Lorenzo, Daniel,
On Thursday 21 March 2013 08:55 PM, Lorenzo Pieralisi wrote:
On Thu, Mar 21, 2013 at 02:52:21PM +0000, Santosh Shilimkar wrote:
[...]
How about taking care of cpu_pm_notifiers() as well with some additional flag for CPU and cluster power state. That can help to reduce and consolidate the code. What you say ?
Do you mean add a flag for different level of idle (idle, suspend, power off) and then use the cpu_pm_enter/cpu_cluster_pm_enter in all the drivers as a common framework ?
I mean only for CPUidle considering C-state already has the information about CPU and cluster power state. For suspend, we by-default run the notifiers so nothing needs to be done there.
You may not even need a framework. Just like we know in a C-state, timer stops, same lines, we can say CPU state is going to be say off and hence cpu_pm_enter() notifier needs to be called. And same way for cluster.
I still haven't given complete thought but thought crossed my mind after looking at your patches.
Right, that could be interesting.
I see may be one issue with this approach: when we enter an idle state with power off, some checking are done before cpu_pm_enter and that could lead to abort the current idle routine.
I see your point.
By moving this to the cpuidle framework, we will invoke always cpu_pm_enter/exit even if the idle enter routine failed.
If we at all decide to go on this path, we can always get around the issues. The key is these notifiers have to be run very close to the low power entry/exit since the saved context for CPU/CPU cluster at wrong points would lead to many issues.
But, IMO, the idea is good.
For example in cpuidle34xx:
static int __omap3_enter_idle(struct cpuidle_device *dev, struct cpuidle_driver *drv, int index) { struct omap3_idle_statedata *cx = &omap3_idle_data[index];
local_fiq_disable(); if (omap_irq_pending() || need_resched()) goto return_sleep_time;
...
if (cx->mpu_state == PWRDM_POWER_OFF) cpu_pm_enter();
... }
The same for omap4 and tegra2/3.
With your knowledge of omap, do you think it is possible to move cpu_pm_enter before entering the idle routine ?
I will get back on this topic after some experiments most likely by next week.
Looks like the way to go, we could enhance the notifiers to be able to save/restore specific subsystems with the C-state flags defining which ones.
Notifiers actions should not be disruptive so the only drawback in executing those before entering the idle routine could possibly be a waste of cycles in case the C-state entry fails but certainly something to verify on all platforms using them.
After spending few mins on the idea, I made few observations.
1. Since the cpu_pm_enter() involves in saving the context CPU co-processors like VFP, debug subsystem, it should be called after irq, preemption is disabled and we are on its way into idle entry. It can be called from generic idle code but we just need to take care of above.
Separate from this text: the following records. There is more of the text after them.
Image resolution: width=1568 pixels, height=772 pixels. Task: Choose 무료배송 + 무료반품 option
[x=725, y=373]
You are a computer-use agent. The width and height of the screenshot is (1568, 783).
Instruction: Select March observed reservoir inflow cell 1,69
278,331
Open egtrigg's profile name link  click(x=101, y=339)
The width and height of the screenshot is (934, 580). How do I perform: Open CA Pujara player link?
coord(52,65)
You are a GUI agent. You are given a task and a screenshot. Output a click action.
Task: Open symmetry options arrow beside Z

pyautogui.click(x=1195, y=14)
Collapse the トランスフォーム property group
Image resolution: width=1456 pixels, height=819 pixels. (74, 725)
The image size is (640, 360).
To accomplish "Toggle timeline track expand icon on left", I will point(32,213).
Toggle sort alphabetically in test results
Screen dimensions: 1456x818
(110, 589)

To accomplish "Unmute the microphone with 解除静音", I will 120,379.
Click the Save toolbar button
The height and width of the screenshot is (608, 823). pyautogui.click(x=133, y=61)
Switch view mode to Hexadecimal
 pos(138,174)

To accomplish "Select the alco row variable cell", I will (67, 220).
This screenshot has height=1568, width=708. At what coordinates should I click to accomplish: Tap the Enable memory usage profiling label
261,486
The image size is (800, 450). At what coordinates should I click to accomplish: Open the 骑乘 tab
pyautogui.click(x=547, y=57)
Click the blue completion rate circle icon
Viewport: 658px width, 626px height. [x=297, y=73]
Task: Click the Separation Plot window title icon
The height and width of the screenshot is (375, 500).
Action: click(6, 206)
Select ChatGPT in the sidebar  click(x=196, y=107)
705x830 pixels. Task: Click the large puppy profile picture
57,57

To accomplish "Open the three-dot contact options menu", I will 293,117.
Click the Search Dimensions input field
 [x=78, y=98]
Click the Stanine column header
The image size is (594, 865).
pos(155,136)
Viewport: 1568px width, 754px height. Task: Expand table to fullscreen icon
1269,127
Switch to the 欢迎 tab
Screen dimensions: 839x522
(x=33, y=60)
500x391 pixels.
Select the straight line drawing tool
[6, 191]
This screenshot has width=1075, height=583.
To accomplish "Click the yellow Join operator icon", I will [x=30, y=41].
2. cpu_cluster_pm_enter() actually is bit tricky since its use is not consistent with couple idle entry and say smp_idle entry. Clusters notifiers are called when the idle drivers finds that all the CPUs in that cluster are at sleep and current CPU can take down the cluster with it. This notifier as well needs to be called late since the after the notifier call, there shouldn't be any irq activity which might lead to incorrect context save for say irq controller.
3. Same goes with exit notifiers which has to be called before irq, preemption is enabled back again.
4. Couple idle overall needs special considerations to manage these notifiers from generic code.
Overall it seems to be doable with the direction you already started for timer broad-cast notifiers. You can at least add this one in your queue of works :-) I do not have much cycles left because of other pile of work to carry out the changes but you can surely count me on reviewing and testing the patches.
Regards, Santosh